- [Given instruction] According to the Kefrens bars text, how many cycles apart do the DRAM refreshes come once PIT channel 1 is reprogrammed?
[START Text shown]
Unfortunately once we added the music the effect no longer runs at quite 60Hz and some tearing can be seen with close observation. This is something we hope to fix in a final version.

Kefrens bars (+raster bars)

The idea behind Kefrens bars is to get rid of the frame buffer altogether and just have a line buffer (Atari 2600 style). Then any video memory changes that you make on one scanline appear on all lower scanlines (unless overwritten by change on a lower scanline). During vertical overscan/blank/sync the line buffer is cleared. TThis has been done lots of times on other platforms, but never on CGA before. Several things make it tricky on this platform: the CGA wait states severely limit how many VRAM writes you can do in any given scanline (we ended up with 2 reads and 4 writes per scanline, plotting 7 nybble-wide pixels). The other is that you need to synchronize the routine with the CRT raster (aka "racing the beam"), meaning cycle counting and tuning the routine to take exactly 304 cycles.

Normally it's not possible for piece of 8088 code to always take exactly 304 cycles - the reason being that every 72 cycles PIT channel 1 wraps and triggers DMA channel 0 to refresh a row of DRAM, stealing the bus from the CPU for 4 cycles. As 304 is not divisible by 72, these refresh cycles appear at different places on the screen from scanline to scanline, so you need potentially 9 different scanline routines for the 9 different refresh phases. The number of scanlines per frame (262) is not divisible by 9 so you need potentially 9 different frame routines as well.

Fortunately there's another way that is both easier and requires less RAM. It's possible to reprogram PIT channel 1 so that the refreshes come every 76 cycles instead (exactly 4 times per scanline). While this may technically be out of spec for the DRAM chips, in practice we haven't found any machines on which the slower refresh doesn't work - in fact many require massively longer refresh intervals before they start to decay. Even the ones that crash with a refresh period of 84 or 80 cycles work at 76 just due to manufacturing tolerances. This is one ingredient we used to make the Kefrens bars work. Note that we had to put it back to 72 for the credits part as that routine's inner loop is a multiple of 72 cycles but not 76.

Another complication is that the CRTC in our CGA cards (the MC6845) does not cope well with a one-scanline-high frame (I believe it can be done, but that it requires reprogramming the CRTC a couple of times per scanline.) So instead our "line buffer" is actually two scanlines high. This gives a nice dithering effect on our Kefrens bars - we liked the way it looked, so we stopped trying to get the single-scanline version working.

The inner loop of the effect is 200 unrolled iterations of the 304-cycle:

  mov ax,9999
  mov ds,ax
  mov sp,[bx]
  pop di
  mov al,[es:di]
  pop cx
  and ax,cx
  pop cx
  or ax,cx
  stosw
  pop ax
  and ah,[es:di+1]
  pop cx
  or ax,cx
  stosw
  pop ax
  out dx,al
  mov ds,bp
  lodsb
  out soundPort,al

The routine uses two big tables. One (at DS:BX) is 200*838 elements in size (one for each combination of scanline and frame number - 200 scanlines, 838 frames). Each element of this table is 2 bytes, a pointer into the other, smaller table (at SS:SP). The total size of this table is 327kB, the largest single table in the entire demo. This big table is stored sideways (much like the sample table in the MOD player). Since we need to reload DS a couple of times each scanline already, we might as well reload it with a different value on each scanline. The "9999"s are patched with the right DS values at loop unrolling times. The entries in the SS:SP tables are 12 bytes each, and hold all the information needed for a combination of a Kefrens bar position and a raster bar colour. There are 154*16 entries (one for each such combination) and the whole table needs to be doubled in order to have different entries on odd and even scanlines. So 12*154*16*2 = 59136 bytes, fits quite happily in a single segment.
[END Text shown]
[START Data provided]
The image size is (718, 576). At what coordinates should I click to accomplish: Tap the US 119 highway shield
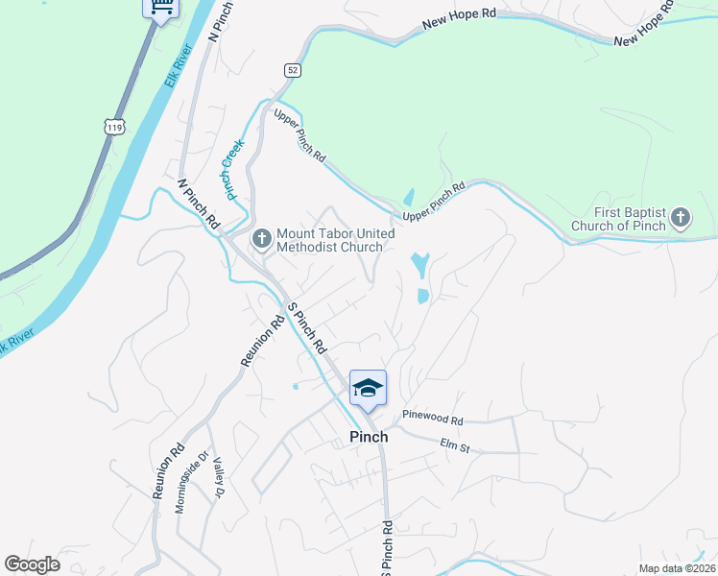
[END Data provided]
- [The response] Every 76 cycles, which is exactly four times per scanline.